Fuel Cells Could Power a Streetcar Revival

Hydrogen power is one way to untether trolleys

3 min read

Advocates of hydrogen-fuel-cell propulsion have a new target for their technology: trolleys. At the Fifth International Hydrail conference, held 11 and 12 June in Charlotte, N.C., engineers and transit planners concluded that streetcars are an ideal early application for hydrogen propulsion. Traditional trolley cars have drawn their power from catenaries, unsightly overhead electricity supply lines running along city streets. Hydrogen-powered streetcars will eliminate the wires, which otherwise might stand in the way of a streetcar comeback.

At first blush, streetcars may not seem worth devoting much effort to. Many Americans think of them as a quaint anachronism retained by a few cities like New Orleans for nostalgia’s sake. But more than a dozen municipalities around the world have restarted and extended trolley car lines because they attract wealthier riders than buses and inspire new, high-density property development. What’s more, streetcars—because of the low rolling resistance of steel wheels on rails—require much less energy than the rubber-tired buses that elbowed them aside decades ago. For these and other reasons, says the American Public Transit Association, some 50 cities in the United States are planning new streetcar lines.

Choosing a streetcar design based on hydrogen could save such municipalities millions of dollars per kilometer, say advocates. A 2006 assessment found that roughly one-quarter of the total cost of a planned 16-kilometer rail extension connecting the city and surrounding suburbs would have gone toward installing a catenary system, according to Brian Nadolny, interim project manager for the Charlotte Area Transit System (CATS).

Transit operators are cautiously optimistic about hydrogen-powered trolleys. ”If the technology is proven viable, it could revolutionize the industry,” says Keith T. Parker, CEO of Via Metropolitan Transit in San Antonio. Parker explains that in addition to saving the installation cost of a catenary system and support poles, the operator would save the maintenance costs.
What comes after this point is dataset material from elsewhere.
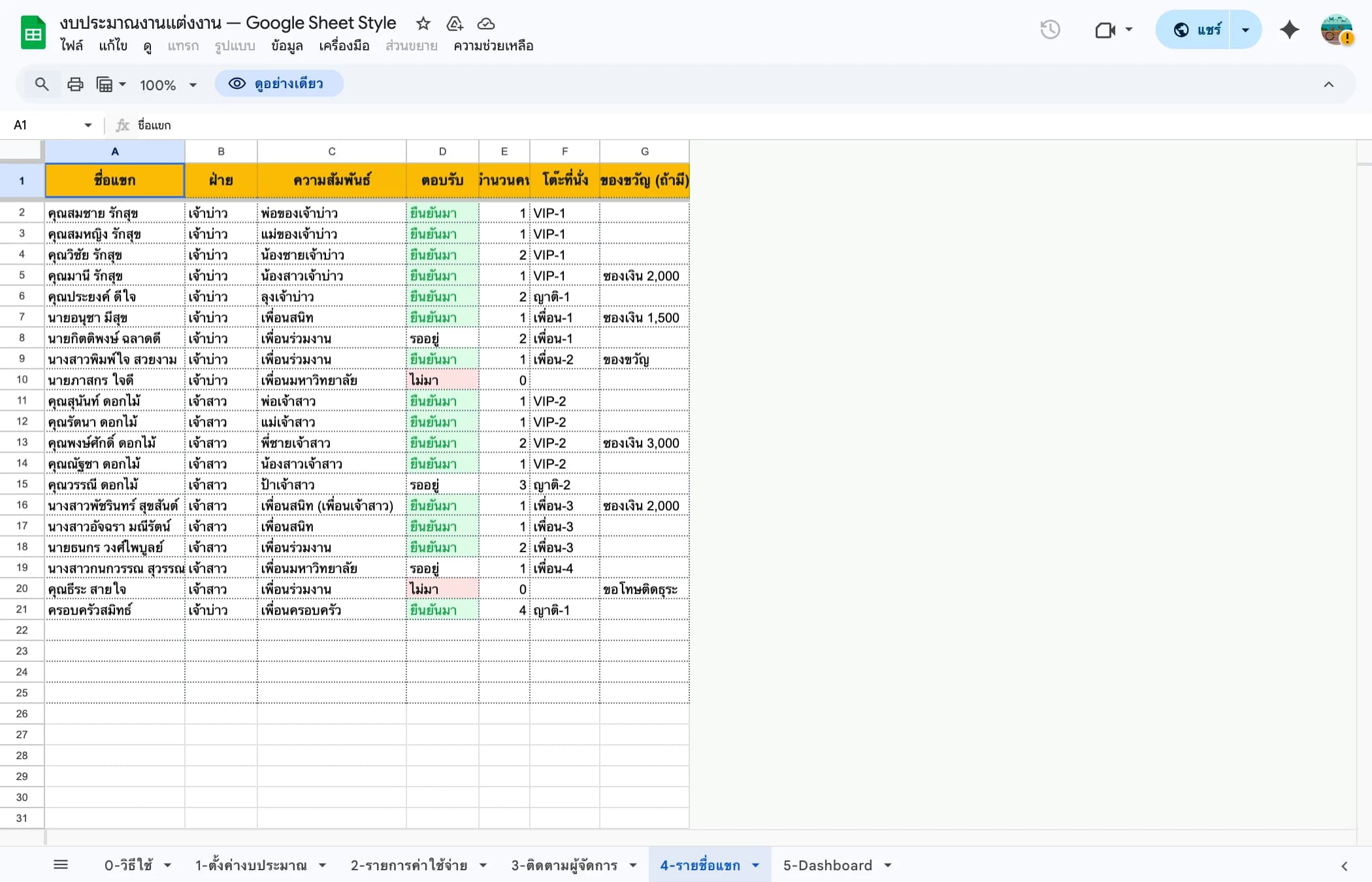This screenshot has height=882, width=1372.
Task: Check save status via cloud icon
Action: tap(485, 24)
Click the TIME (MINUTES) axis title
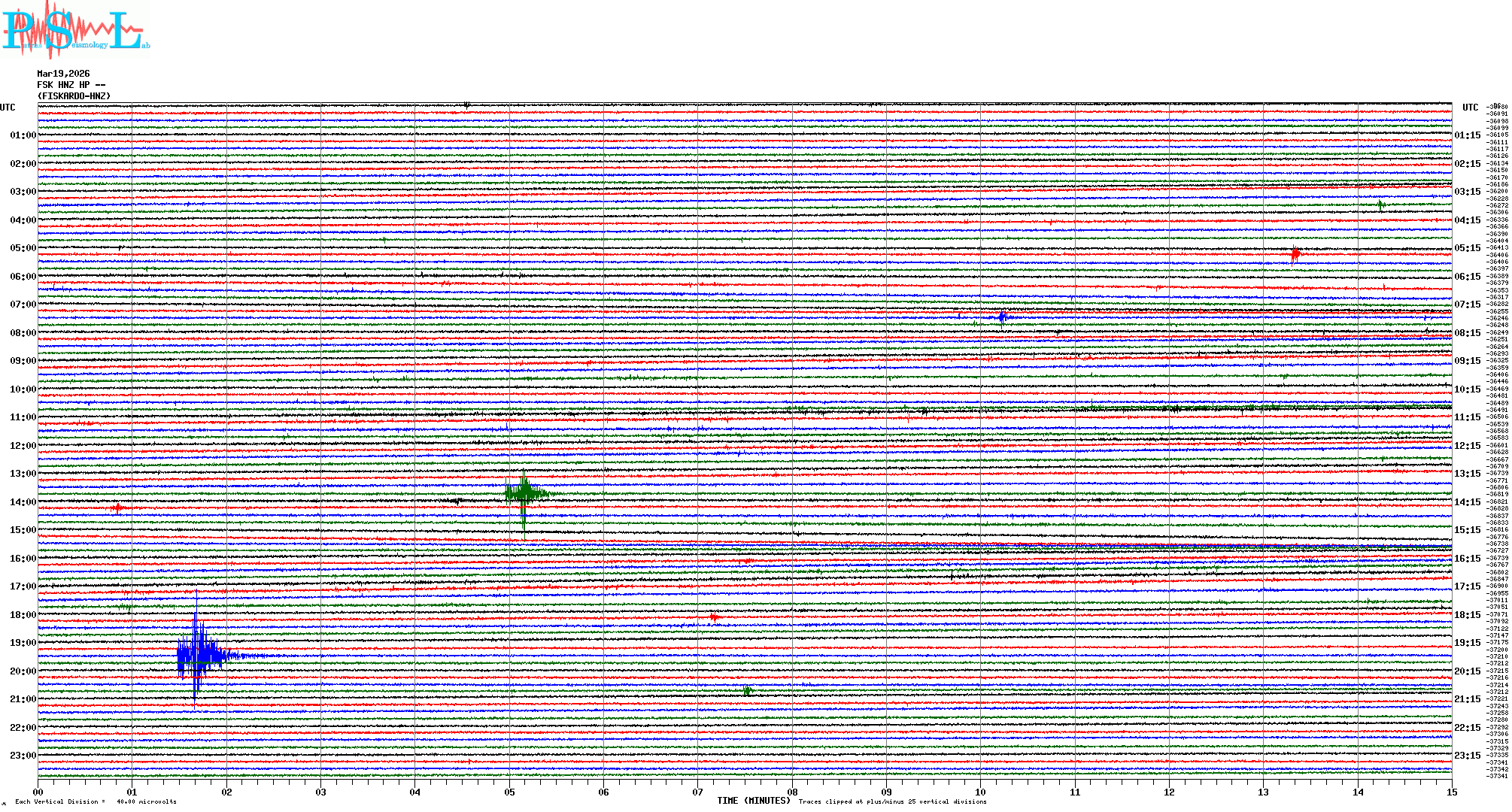Image resolution: width=1512 pixels, height=812 pixels. 754,801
”The biggest issue with [hydrogen trolleys] is that there isn’t one on the ground and running, so municipalities don’t have anything to test that would allow us to make a decision about whether to purchase one,” says Parker.

Proterra, in Golden, Colo., may be the first to deliver a prototype. It makes a plug-in hydrogen-electric hybrid bus with a battery pack that can be fully recharged in 10 minutes. The bus can travel roughly 50 to 70 km between charges, enough for 2 to 3 hours of operation.

Proterra’s system carries more batteries than hydrogen-fuel-cell stacks, because the system can draw most of the energy it needs for a day’s travel from the grid, charging periodically at high-voltage links when the bus is in service and via lower-voltage connections when it’s out of service. Hill says Proterra hopes to demonstrate to Charlotte’s CATS system the potential for turning the bus into a pseudo-trolley by putting it on steel wheels.

”The more widely the issue is discussed now and the sooner a proof-of-concept hydrogen trolley system is formally demonstrated, the smaller the risk that transit systems’ investments in overhead trolley planning will be for naught,” says H. Stan Thompson, chair of the hydrogen economy advancement team at the Mooresville–South Iredell (N.C.) chamber of commerce.

Of course, hydrogen fuel cells aren’t the only way to untether trolleys. Bombardier’s German subsidiary has rolled out a system based on contactless inductive transfer of electricity to pickup coils on a streetcar’s undercarriage from cables buried beneath the track bed. Shanghai’s Sunwin Bus Co. has fielded battery-powered trolleys that quickly draw power every few stops, extending an arm hidden on the top of the car. And Kawasaki Heavy Industry’s SWIMO light-rail vehicle travels 10 km or more between stops on a 5-minute charge of its Gigacell batteries.

The French firm Alstom pioneered the wireless streetcar movement with its Citadis tram, which went into service in Bordeaux, France, in 2003 and has cars powered by a segmented ground-level third rail. Only the segment that is completely covered by a train is electrified.